[ENTRIES SHOWN — start]

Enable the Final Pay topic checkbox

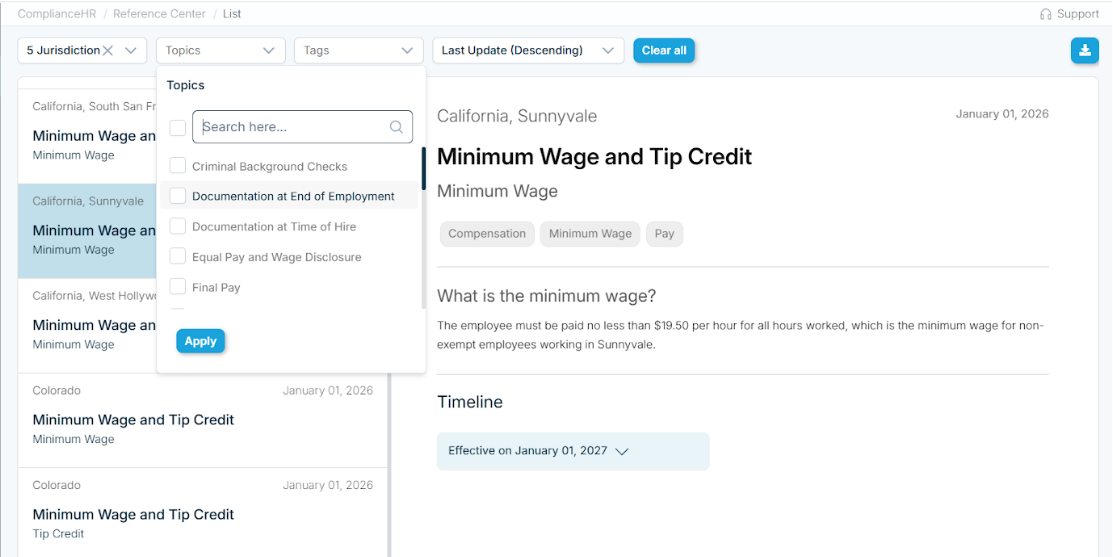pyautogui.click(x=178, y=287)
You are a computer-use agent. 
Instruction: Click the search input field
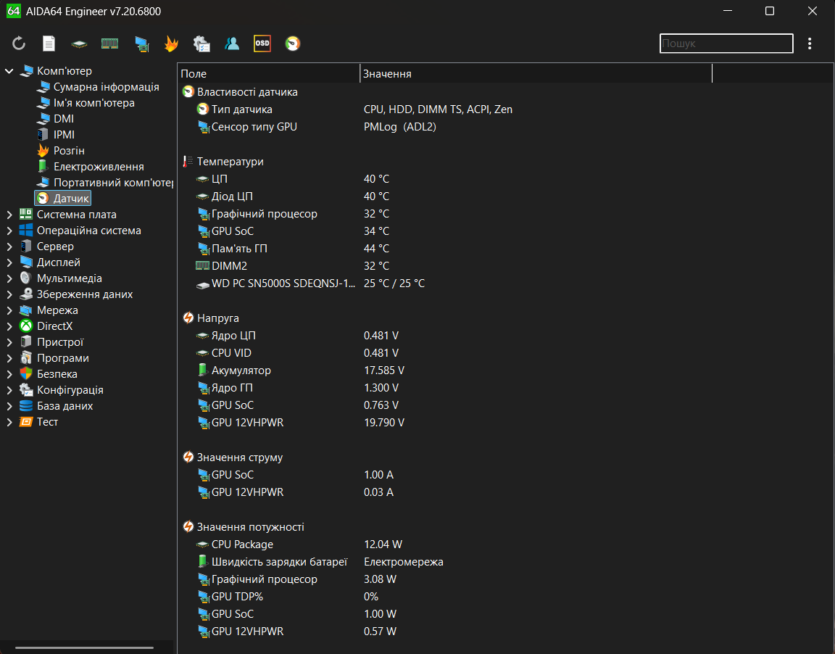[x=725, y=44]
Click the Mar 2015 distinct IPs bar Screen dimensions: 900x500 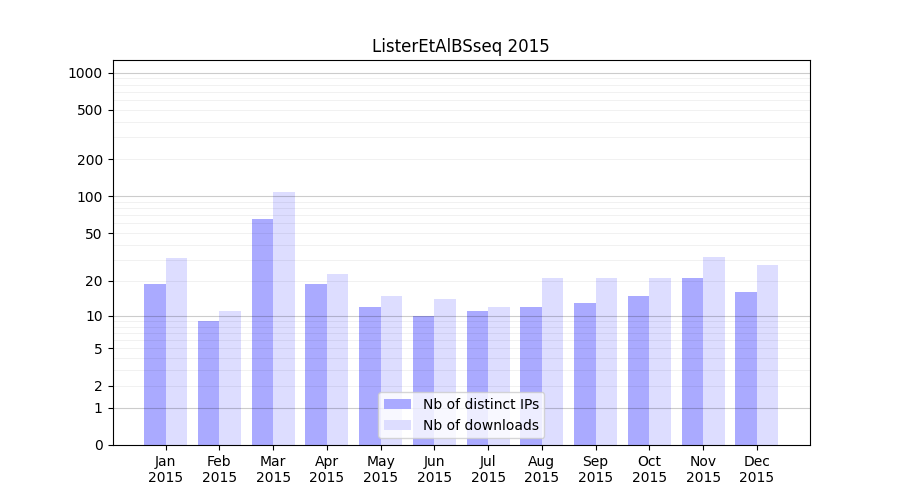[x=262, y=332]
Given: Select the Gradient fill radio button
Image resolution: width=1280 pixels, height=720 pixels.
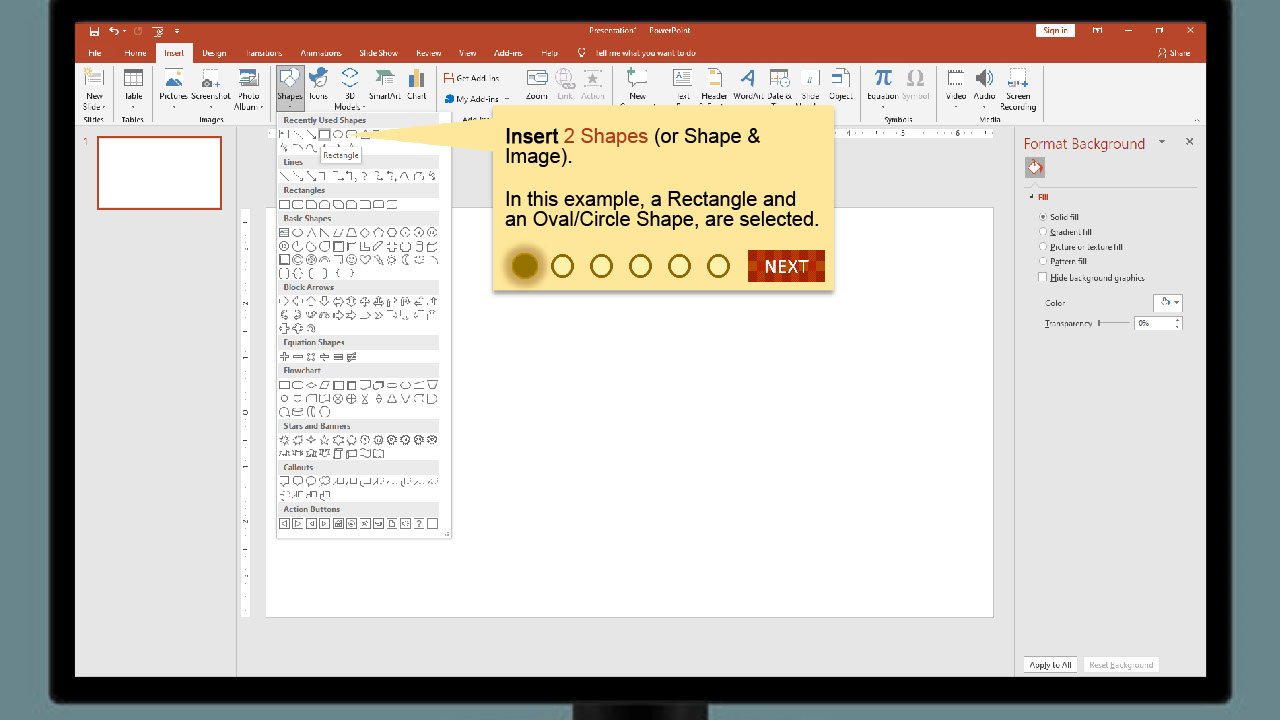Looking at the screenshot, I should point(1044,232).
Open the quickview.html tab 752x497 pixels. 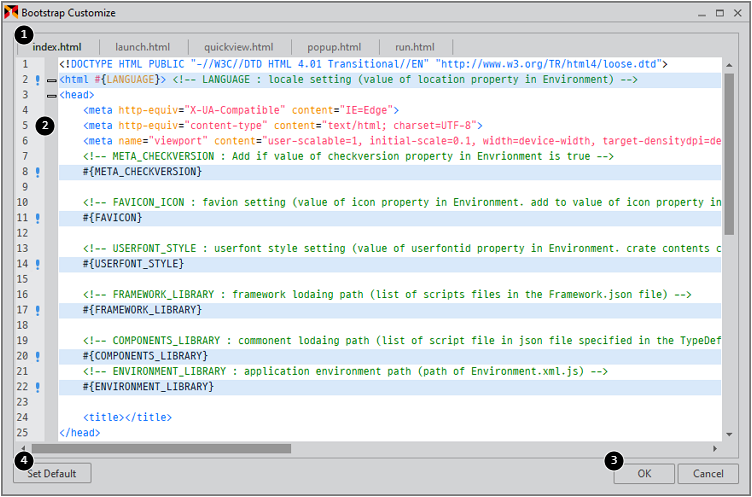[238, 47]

[ENTRIES SHOWN — finish]
[ENTRIES SHOWN — start]

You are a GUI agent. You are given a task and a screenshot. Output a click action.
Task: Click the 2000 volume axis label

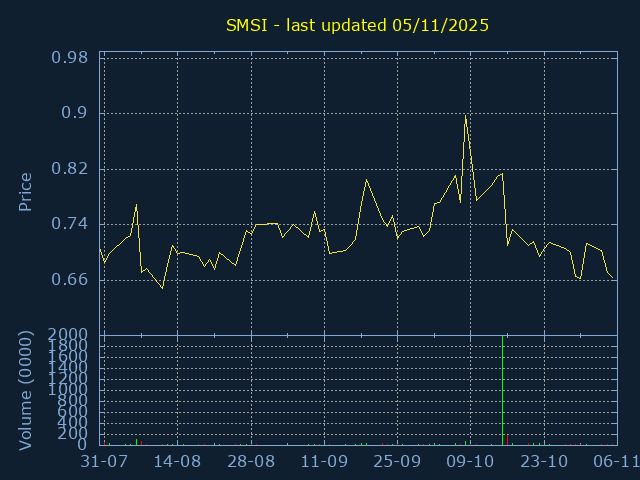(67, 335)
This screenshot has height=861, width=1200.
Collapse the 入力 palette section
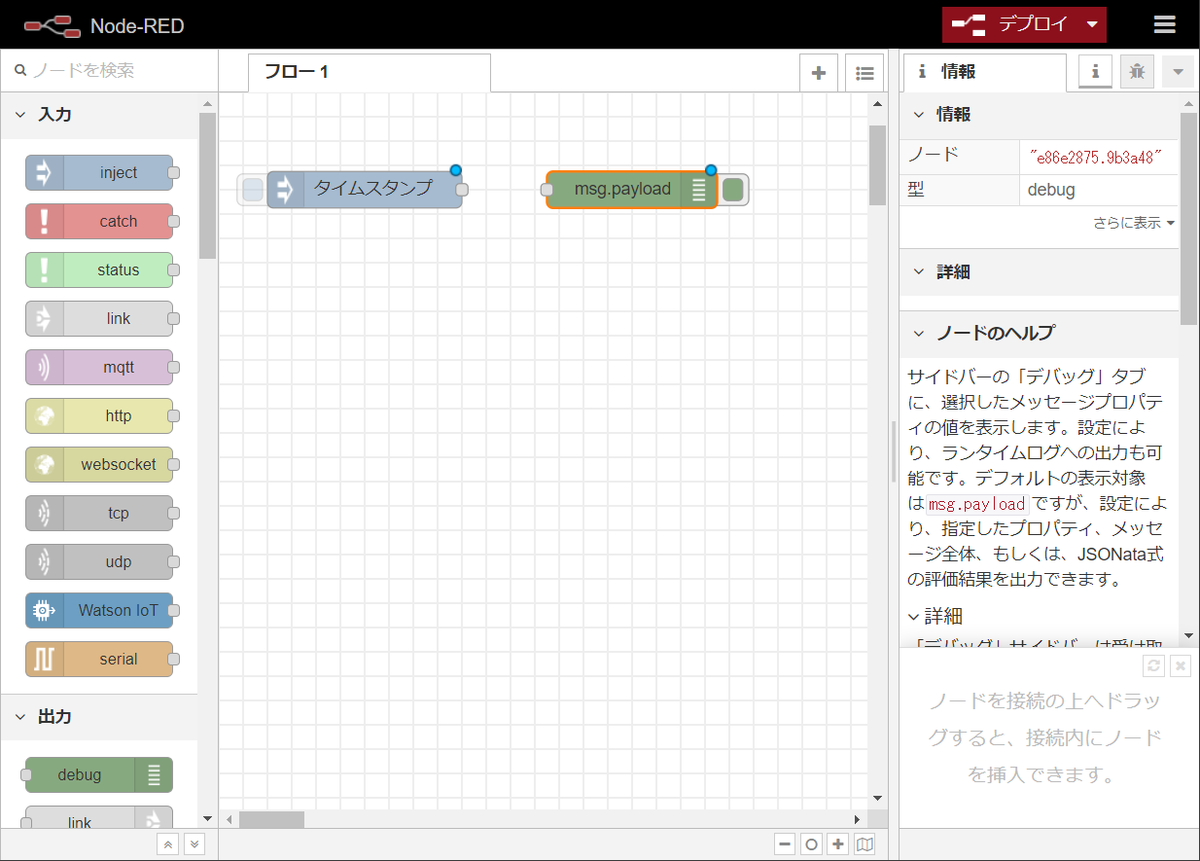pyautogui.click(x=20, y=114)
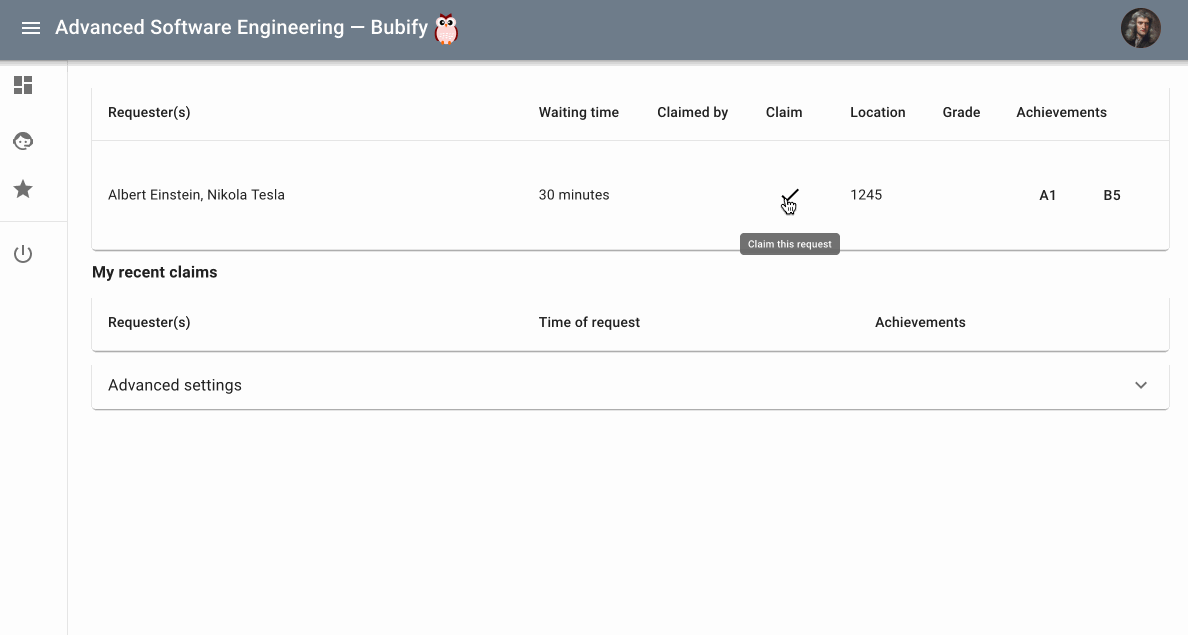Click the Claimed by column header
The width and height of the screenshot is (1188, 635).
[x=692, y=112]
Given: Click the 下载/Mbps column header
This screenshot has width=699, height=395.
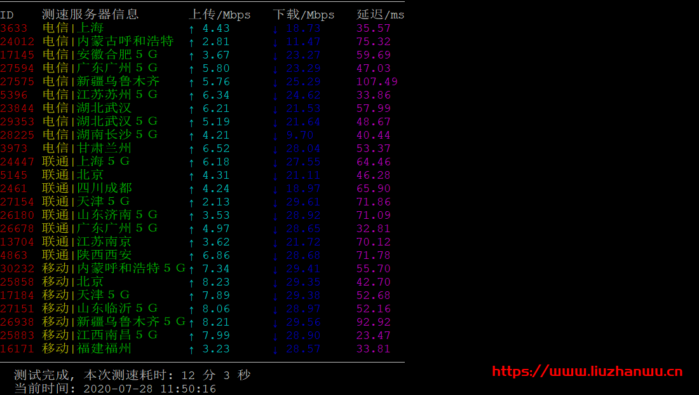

[ENTRIES SHOWN — finish]

▶ [ASSIGNMENT] Check each line above for the string "agent", then copy the ones that have it.

▶ [OUTPUT FOR THIS TASK]
You are a computer-use agent. 
You are a GUI agent. You are given a task and a screenshot. Output a click action.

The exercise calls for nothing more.